Moleste a quien moleste, lo cierto es que Diego Armando Maradona tiene más razón que un santo: parecía que la Copa ya era nuestra sin tener que bajar siquiera del autobús y que el resto de participantes -también aquellos que han ganado cinco, cuatro o dos Mundiales- estaban condenados a verlas venir. Y es curiosa tanta excitación, que ahora se vuelve contra nosotros como un boomerang tal y como estaba previsto y anunciado aquí mismo, puesto que la historia de España en el Mundial de fútbol cabe en medio folio y nos sobra cuarto: no participamos en el primero, fuimos eliminados en la primera fase en cuatro ocasiones, en la segunda fase en otra, nos mandaron para casa en octavos dos veces y en cuartos otras cuatro y llegamos a semifinales allá por el año 1950, nuestro mayor hito. Es cierto que en Sudáfrica jugamos como vigentes campeones de Europa, pero también lo hicimos en el campeonato de 1966 y acabamos décimos en la clasificación final, corroborando que una cosa es la Eurocopa y otra bien distinta el Mundial.

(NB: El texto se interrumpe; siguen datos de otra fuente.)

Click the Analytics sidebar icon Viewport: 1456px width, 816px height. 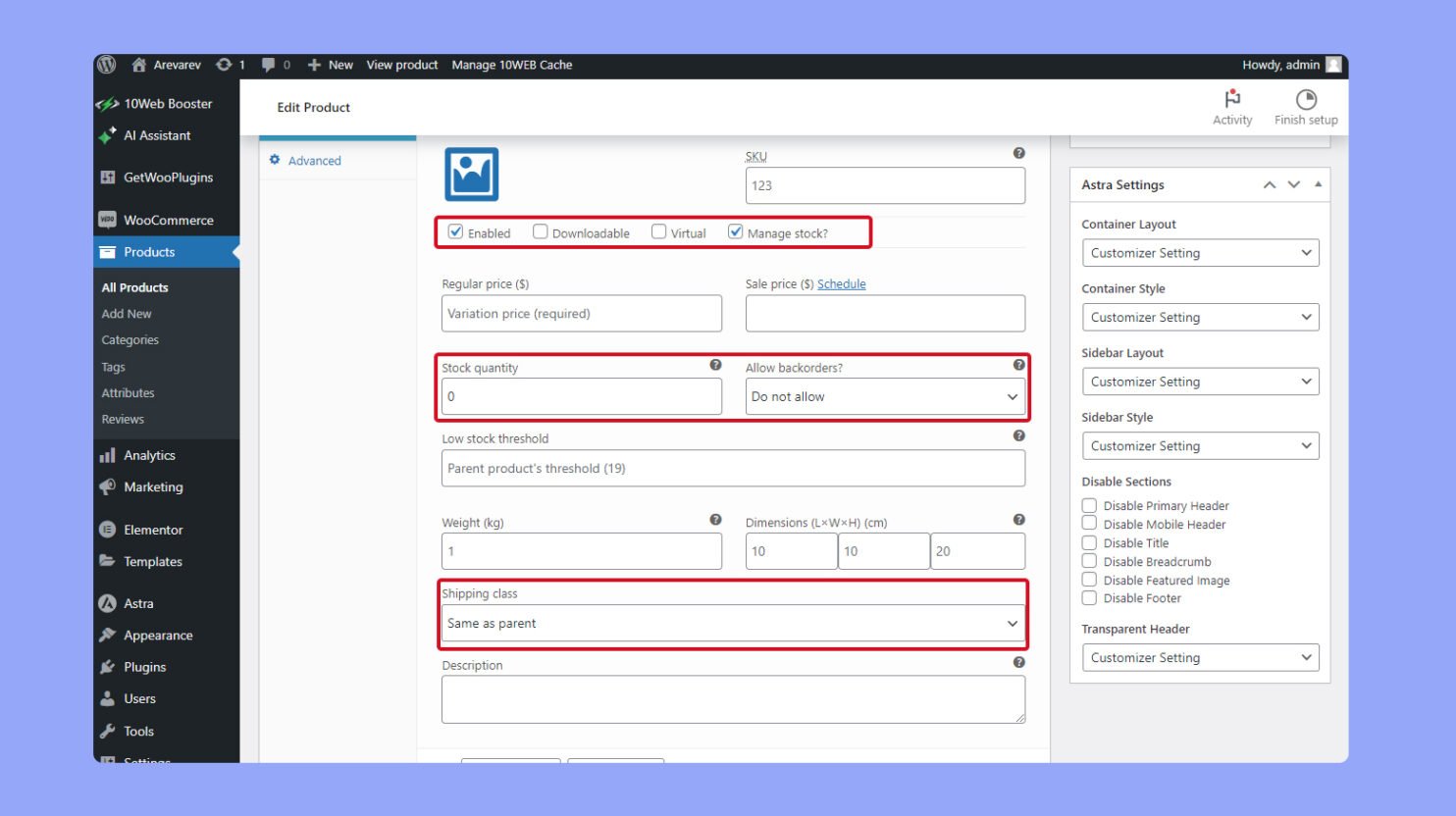click(108, 454)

Si de lo que se trata es de blandir el artículo 19 de la Declaración Universal de los Derechos del Hombre, Maradona tiene el mismo derecho que los demás (o más incluso que el resto si tenemos en cuenta que él ganó un Mundial como jugador y podría conquistar otro como entrenador) a dar su opinión. Y, en el caso concreto que nos ocupa, estoy de acuerdo con él: daba la impresión de que la Copa era para España sí o sí. Lo que desconoce Maradona es que tras esa aparente firmeza y confianza absoluta en nuestras posibilidades se esconde la trampa de un pueblo cainita donde los haya. Me explico: si España gana el Mundial, (por primera vez desde 1934), Vicente del Bosque se habrá limitado a cumplir con el expediente, mientras que si España no gana el Mundial habrá que inmolar en la plaza pública al actual seleccionador nacional; de ahí justamente la inoportunidad de las declaraciones de Luis Aragonés, repetidas de nuevo tercamente anoche en la cadena Al Jazeera. Estaría más guapo calladito.

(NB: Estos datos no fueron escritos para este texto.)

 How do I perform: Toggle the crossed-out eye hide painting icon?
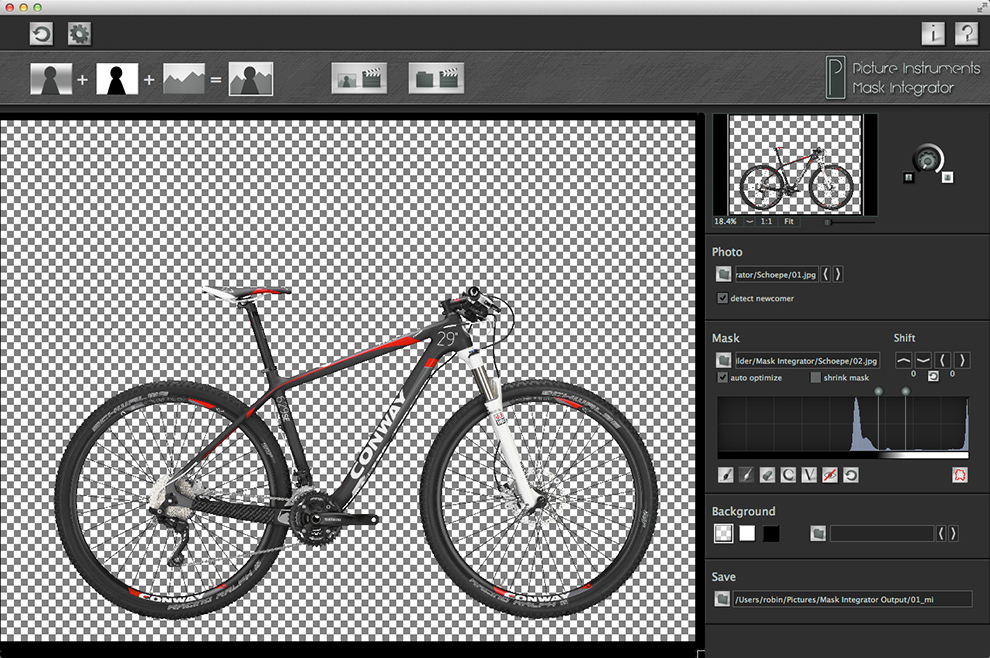tap(830, 475)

España ganó a Honduras por 2-0, y pudo haberlo hecho por 3-0 si Villa hubiera acertado con el penalti, o por 5-0 si Nishimura hubiera pitado las otras dos clarísimas penas máximas que se produjeron, o por 7-0 si se hubiera tenido un pelín más de tino en los metros finales, pero todo es poco para un equipo que ya estaba celebrando el título en la Plaza de Colón de Madrid. "¡Camarero!... ¡Una de mero!"... Pues el mero habrá de esperar. España ganó a Honduras después de haberla pifiado ante Suiza y ahora depende de sí misma, pero resulta insuficiente para un equipo que tiene que llegar a la final por el artículo 33 por primera vez en su historia. Acabo de escuchar a Roberto Palomar en Radio Marca diciendo que él cree que Luis quiere que España pierda. Yo no iré tan lejos, aunque está desgraciadamente claro que este equipo se encuentra nuevamente abocado a remar contra la corriente y a achicar el agua que sale a borbotones por los boquetes que abren nuestros propios compatriotas. Vuelven las barricadas. Ya las echaba de menos. Como dice el coronel Kilgore, me gusta el olor del napalm por la mañana.